Which lines come from the start of the records through the line that holds "[L340 Mega Clown Pleco - (Hypancistrus sp.) 0]"? Write them out word for word.
[[ AVAILABLE RECORDS open ]]
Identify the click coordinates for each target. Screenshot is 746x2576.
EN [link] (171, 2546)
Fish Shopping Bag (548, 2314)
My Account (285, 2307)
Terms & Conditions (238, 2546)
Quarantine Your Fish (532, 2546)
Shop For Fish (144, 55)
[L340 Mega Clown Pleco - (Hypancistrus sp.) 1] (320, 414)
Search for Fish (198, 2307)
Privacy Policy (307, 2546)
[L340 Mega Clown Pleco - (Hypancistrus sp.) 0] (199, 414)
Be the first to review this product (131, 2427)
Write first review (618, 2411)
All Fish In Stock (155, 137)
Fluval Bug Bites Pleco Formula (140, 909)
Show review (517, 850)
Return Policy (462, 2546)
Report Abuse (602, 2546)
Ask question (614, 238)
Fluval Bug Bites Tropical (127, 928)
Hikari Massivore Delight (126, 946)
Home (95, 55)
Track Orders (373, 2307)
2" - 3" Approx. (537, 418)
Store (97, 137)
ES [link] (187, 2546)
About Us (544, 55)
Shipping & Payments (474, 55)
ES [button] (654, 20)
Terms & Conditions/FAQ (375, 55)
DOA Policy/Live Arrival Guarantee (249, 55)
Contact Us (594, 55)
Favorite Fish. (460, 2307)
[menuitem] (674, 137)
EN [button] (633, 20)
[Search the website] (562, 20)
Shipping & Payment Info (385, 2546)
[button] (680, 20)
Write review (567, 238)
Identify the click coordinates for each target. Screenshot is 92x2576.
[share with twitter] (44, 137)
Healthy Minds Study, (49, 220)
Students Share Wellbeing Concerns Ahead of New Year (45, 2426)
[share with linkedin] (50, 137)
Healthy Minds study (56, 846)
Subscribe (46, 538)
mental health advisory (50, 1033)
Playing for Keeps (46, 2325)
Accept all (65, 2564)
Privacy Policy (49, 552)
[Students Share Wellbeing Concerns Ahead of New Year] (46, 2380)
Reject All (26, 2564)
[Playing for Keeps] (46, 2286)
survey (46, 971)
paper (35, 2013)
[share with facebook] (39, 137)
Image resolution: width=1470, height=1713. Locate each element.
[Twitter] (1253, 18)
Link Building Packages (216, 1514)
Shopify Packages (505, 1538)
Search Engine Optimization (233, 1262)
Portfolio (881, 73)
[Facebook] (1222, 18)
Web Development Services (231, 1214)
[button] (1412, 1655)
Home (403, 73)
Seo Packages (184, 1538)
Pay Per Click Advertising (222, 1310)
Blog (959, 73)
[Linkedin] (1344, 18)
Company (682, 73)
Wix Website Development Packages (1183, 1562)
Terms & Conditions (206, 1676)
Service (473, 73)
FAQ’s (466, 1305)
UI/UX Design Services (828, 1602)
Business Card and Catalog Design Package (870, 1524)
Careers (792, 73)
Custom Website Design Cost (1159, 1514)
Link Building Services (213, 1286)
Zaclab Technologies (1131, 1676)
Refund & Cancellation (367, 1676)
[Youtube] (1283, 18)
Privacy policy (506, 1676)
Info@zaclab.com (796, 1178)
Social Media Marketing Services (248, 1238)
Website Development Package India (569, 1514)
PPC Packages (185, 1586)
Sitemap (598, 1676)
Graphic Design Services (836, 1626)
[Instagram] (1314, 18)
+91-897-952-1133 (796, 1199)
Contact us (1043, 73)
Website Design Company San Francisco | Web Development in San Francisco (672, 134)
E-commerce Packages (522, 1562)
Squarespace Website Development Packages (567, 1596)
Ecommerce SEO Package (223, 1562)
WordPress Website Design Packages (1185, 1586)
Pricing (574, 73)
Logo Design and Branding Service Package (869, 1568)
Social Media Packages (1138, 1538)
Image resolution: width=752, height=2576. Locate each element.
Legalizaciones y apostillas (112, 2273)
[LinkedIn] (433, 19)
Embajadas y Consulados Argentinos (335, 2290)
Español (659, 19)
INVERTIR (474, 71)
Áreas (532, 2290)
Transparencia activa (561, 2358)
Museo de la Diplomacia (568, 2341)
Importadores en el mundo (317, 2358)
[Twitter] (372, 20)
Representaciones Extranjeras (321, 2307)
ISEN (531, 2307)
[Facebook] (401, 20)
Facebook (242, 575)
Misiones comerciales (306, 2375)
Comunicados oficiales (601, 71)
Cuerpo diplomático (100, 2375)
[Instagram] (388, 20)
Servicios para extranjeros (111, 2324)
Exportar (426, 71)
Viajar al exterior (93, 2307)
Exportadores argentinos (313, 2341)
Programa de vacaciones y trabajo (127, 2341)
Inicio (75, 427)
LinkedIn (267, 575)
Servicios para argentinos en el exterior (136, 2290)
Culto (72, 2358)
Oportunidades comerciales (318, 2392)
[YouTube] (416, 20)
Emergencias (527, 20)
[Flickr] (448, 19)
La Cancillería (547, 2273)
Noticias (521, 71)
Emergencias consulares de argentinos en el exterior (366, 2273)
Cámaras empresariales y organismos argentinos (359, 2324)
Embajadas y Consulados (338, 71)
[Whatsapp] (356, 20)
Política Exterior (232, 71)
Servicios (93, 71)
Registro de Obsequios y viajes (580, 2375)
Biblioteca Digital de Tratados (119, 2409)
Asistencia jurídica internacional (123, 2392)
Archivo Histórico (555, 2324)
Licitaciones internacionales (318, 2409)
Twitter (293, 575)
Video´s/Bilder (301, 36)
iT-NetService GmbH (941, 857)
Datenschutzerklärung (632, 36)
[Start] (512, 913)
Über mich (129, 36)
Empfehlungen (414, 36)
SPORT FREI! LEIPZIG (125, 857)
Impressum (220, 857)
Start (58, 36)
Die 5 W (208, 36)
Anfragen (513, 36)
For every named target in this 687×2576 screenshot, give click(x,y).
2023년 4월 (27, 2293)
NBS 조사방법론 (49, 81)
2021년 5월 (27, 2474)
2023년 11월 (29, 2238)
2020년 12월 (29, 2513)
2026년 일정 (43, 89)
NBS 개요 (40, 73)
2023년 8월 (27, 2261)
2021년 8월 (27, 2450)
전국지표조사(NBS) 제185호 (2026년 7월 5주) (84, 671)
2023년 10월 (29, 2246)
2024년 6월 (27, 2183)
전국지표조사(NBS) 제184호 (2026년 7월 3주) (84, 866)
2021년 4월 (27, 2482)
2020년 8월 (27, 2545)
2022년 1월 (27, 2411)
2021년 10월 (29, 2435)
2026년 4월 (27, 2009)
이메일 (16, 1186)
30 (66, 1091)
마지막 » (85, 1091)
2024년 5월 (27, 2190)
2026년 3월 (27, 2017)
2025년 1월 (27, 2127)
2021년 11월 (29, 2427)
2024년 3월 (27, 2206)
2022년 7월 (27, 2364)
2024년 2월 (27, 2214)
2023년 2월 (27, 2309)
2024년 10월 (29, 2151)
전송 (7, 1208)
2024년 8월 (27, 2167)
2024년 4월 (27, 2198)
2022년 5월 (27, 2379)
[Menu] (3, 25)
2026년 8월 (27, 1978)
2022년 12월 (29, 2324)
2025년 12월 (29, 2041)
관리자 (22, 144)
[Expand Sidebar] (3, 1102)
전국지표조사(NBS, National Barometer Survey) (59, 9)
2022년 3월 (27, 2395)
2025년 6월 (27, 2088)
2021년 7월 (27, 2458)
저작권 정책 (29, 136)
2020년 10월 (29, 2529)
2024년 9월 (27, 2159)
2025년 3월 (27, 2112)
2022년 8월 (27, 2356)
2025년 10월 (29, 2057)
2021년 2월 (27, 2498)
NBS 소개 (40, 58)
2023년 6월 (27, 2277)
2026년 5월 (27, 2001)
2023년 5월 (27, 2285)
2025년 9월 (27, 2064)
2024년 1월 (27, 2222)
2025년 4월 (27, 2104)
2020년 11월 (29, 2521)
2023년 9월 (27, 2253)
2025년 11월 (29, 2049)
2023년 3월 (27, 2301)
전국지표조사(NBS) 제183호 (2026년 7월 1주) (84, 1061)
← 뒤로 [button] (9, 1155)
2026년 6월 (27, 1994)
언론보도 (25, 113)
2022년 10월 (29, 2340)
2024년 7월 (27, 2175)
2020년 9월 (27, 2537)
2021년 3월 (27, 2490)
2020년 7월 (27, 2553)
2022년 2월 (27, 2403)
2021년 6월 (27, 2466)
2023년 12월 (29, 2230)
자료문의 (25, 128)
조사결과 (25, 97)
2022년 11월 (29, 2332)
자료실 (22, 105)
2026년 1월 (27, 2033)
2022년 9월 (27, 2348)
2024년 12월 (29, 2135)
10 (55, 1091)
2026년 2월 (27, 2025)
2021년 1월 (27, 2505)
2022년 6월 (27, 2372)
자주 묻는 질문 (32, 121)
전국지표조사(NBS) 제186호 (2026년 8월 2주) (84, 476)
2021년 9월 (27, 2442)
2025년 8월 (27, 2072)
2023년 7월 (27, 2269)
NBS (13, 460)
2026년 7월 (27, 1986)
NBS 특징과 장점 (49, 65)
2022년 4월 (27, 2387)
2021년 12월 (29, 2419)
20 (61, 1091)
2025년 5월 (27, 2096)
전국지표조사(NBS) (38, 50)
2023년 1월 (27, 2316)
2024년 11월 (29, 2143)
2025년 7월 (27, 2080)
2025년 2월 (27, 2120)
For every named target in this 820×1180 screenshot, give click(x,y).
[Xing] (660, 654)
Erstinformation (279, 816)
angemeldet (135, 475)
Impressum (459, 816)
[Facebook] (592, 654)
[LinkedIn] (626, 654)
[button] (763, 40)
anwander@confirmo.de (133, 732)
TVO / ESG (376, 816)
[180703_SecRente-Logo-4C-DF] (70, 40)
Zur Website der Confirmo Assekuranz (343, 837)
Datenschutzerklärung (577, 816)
[[ AVAILABLE RECORDS closed ]]
_ANSWER SECTION_:
Identify the click coordinates for each target. Screenshot is 746x2576.
EN [link] (171, 2546)
Fish Shopping Bag (548, 2314)
My Account (285, 2307)
Terms & Conditions (238, 2546)
Quarantine Your Fish (532, 2546)
Shop For Fish (144, 55)
[L340 Mega Clown Pleco - (Hypancistrus sp.) 1] (320, 414)
Search for Fish (198, 2307)
Privacy Policy (307, 2546)
[L340 Mega Clown Pleco - (Hypancistrus sp.) 0] (199, 414)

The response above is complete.